A number of Fox Chase investigators presented research findings at the American Association for Cancer Research (AACR) Annual Meeting in San Diego, Calif., in April.

  • Medical oncologist Ranee Mehra, MD, and colleagues found that a quartet of proteins that play critical roles in cell replication, cell death, and DNA repair could lead to better targets for therapy against treatment-resistant head-and-neck squamous cell cancers by showing a correlation between the expression levels of these proteins in head and neck cancers negative for human papilloma virus (HPV). These tumors have a poorer prognosis than HPV-positive head and neck cancers. Dr. Mehra’s research could help determine potential treatments for head and neck cancers.

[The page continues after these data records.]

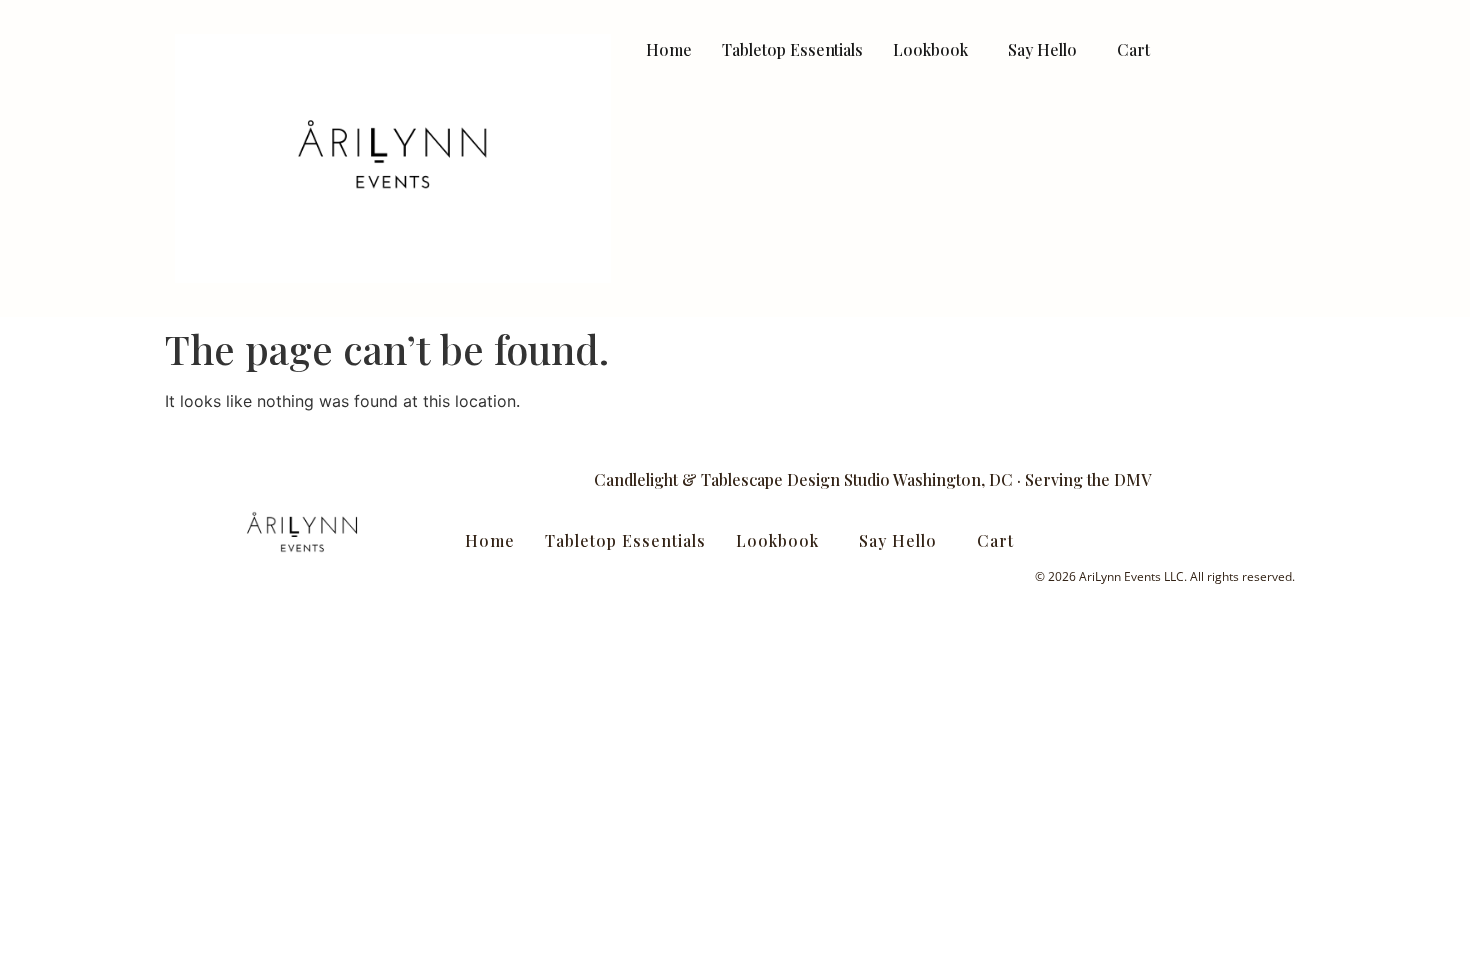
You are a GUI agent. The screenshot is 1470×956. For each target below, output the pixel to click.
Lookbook (930, 49)
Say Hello (1042, 49)
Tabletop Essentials (792, 49)
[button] (935, 49)
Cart (1133, 49)
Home (669, 49)
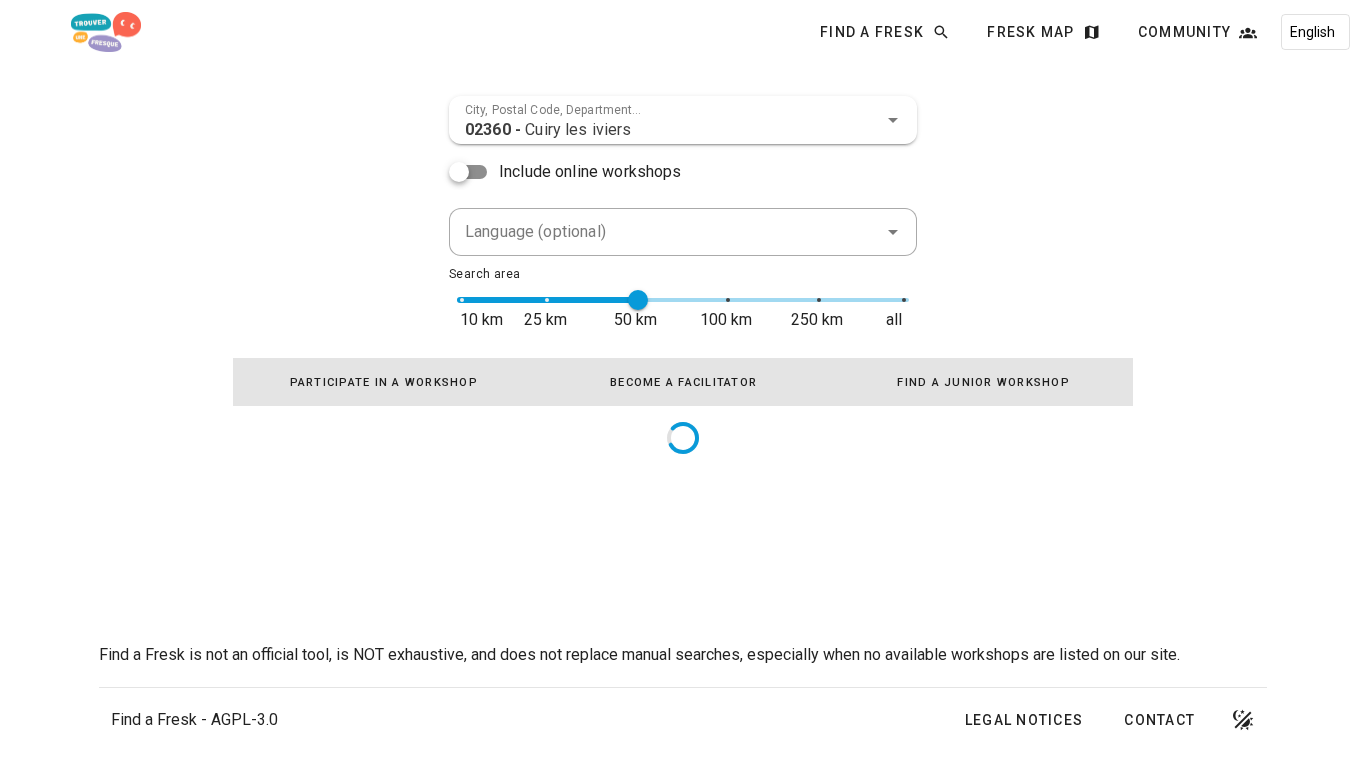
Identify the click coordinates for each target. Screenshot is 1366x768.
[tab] (383, 382)
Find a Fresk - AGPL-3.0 (194, 719)
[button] (893, 120)
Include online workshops (590, 171)
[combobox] (683, 120)
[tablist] (683, 382)
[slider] (638, 300)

  • Scientific assistant Shane W. O’Brien, MS, associate professor Denise C. Connolly, PhD, and colleagues shut off the spigot for two proteases that help ovarian cancer cells chew their way out of the tissue they grow in and dig in at new locations by incapacitating the activities of a protein that guides other proteins to fold into stable shapes. Building on earlier work that showed that inhibition of heat shock proteins—the protein origami helpers—limited metastases in ovarian cancer in mice, they explored how the heat shock proteins are involved in metastasis. The research could prove useful in identifying therapeutic targets that actively inhibit metastasis in patients with ovarian cancer.

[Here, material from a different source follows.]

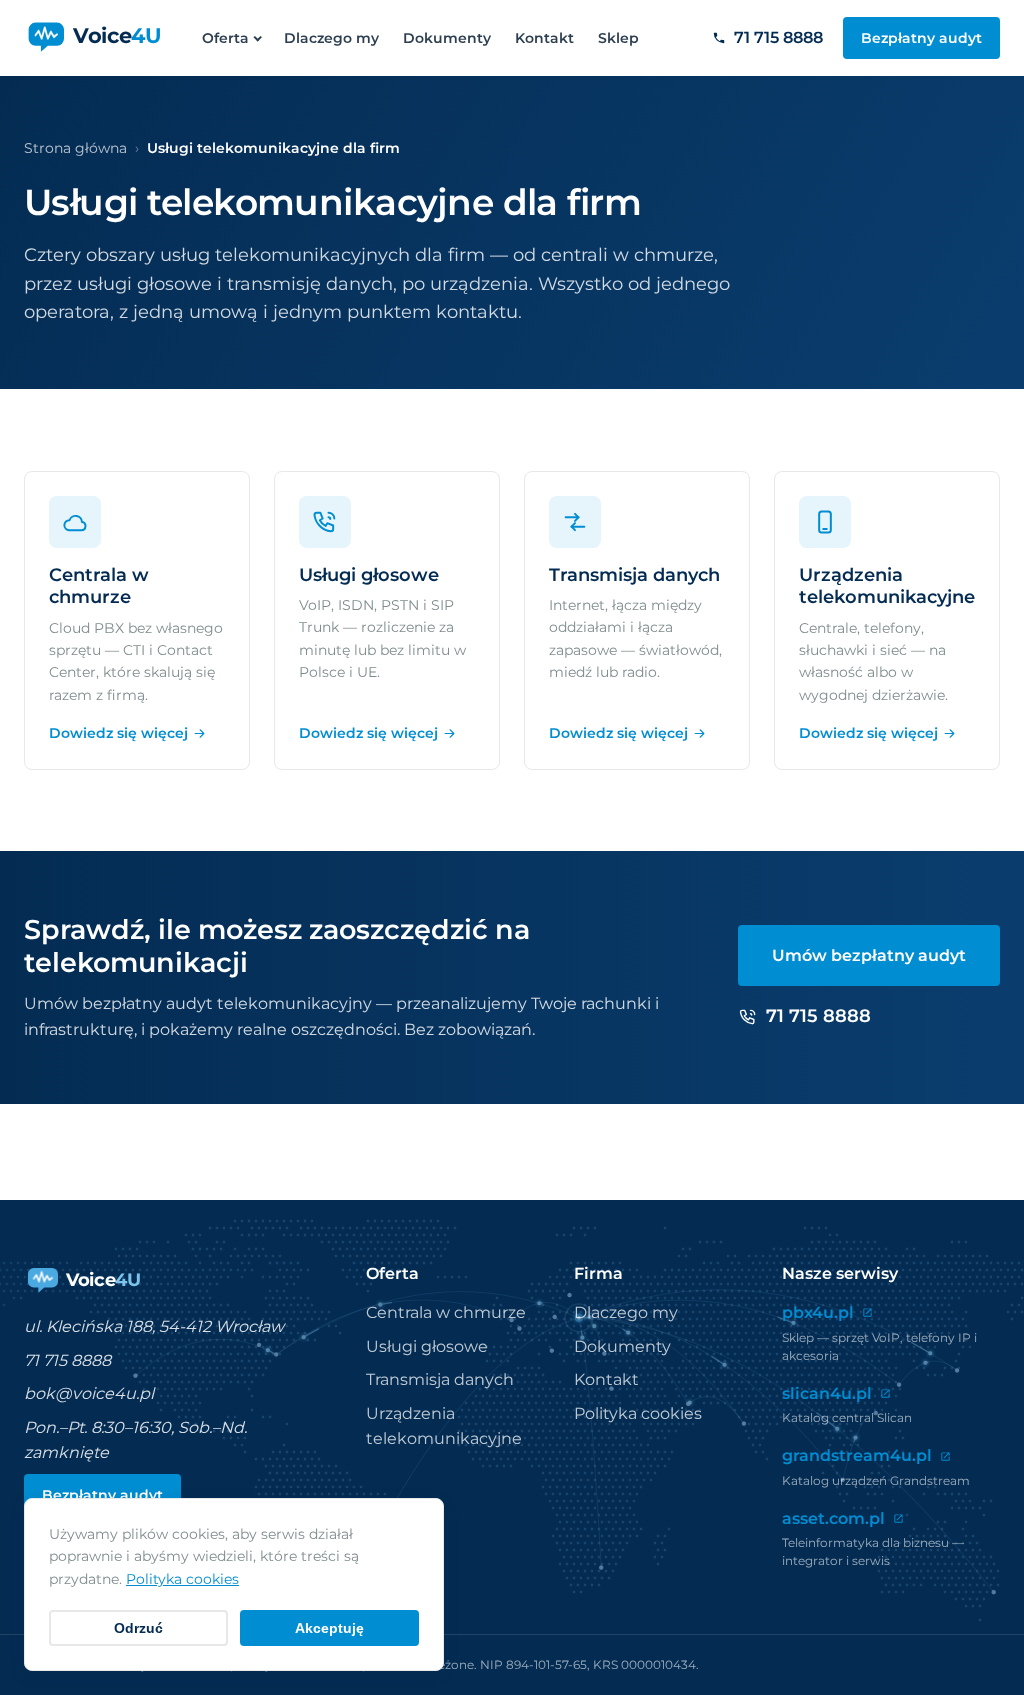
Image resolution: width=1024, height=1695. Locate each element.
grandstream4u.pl (857, 1455)
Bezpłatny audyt (921, 38)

  • Research associate Fang Xiao, MD, PhD, and Denise C. Connolly, PhD, whose research focuses on the biological mechanisms behind metastatic epithelial ovarian cancer, found that an enzyme called focal adhesive kinase (FAK) can play a critical—and previously unstudied—role in the growth and spread of the disease. Initially, they set out to study a transcription factor called STAT3, known to be important in the proliferation and survival of cells, which led them to show that FAK inhibition results in dramatic reduction or inhibition of STAT3—a finding that suggests targeting the enzyme could be a way to also inhibit the action of STAT3 in epithelial ovarian cancer.
  • Associate professor Edna Cukierman, PhD, whose research focuses on the interactions between tumors and the microenvironments where they live, found that renal, or kidney, cancer cells planted in a supportive environment proliferate with the help of an enzyme usually only seen in the brain. The enzyme may eventually become a target for cancer therapy.
  • Graduate student Rashid Gabbasov, Denise C. Connolly, PhD, and fellow researchers have shown that scaffolding protein NEDD9—already known to be important in tumor invasion and spread of some lymphomas and many solid tumor types, including melanoma, neuroblastoma, and breast cancer—promotes the growth and spread of epithelial ovarian cancer. Their work shows that expression of the protein likely plays an important role both in the initial development of ovarian cancer and tumor dissemination.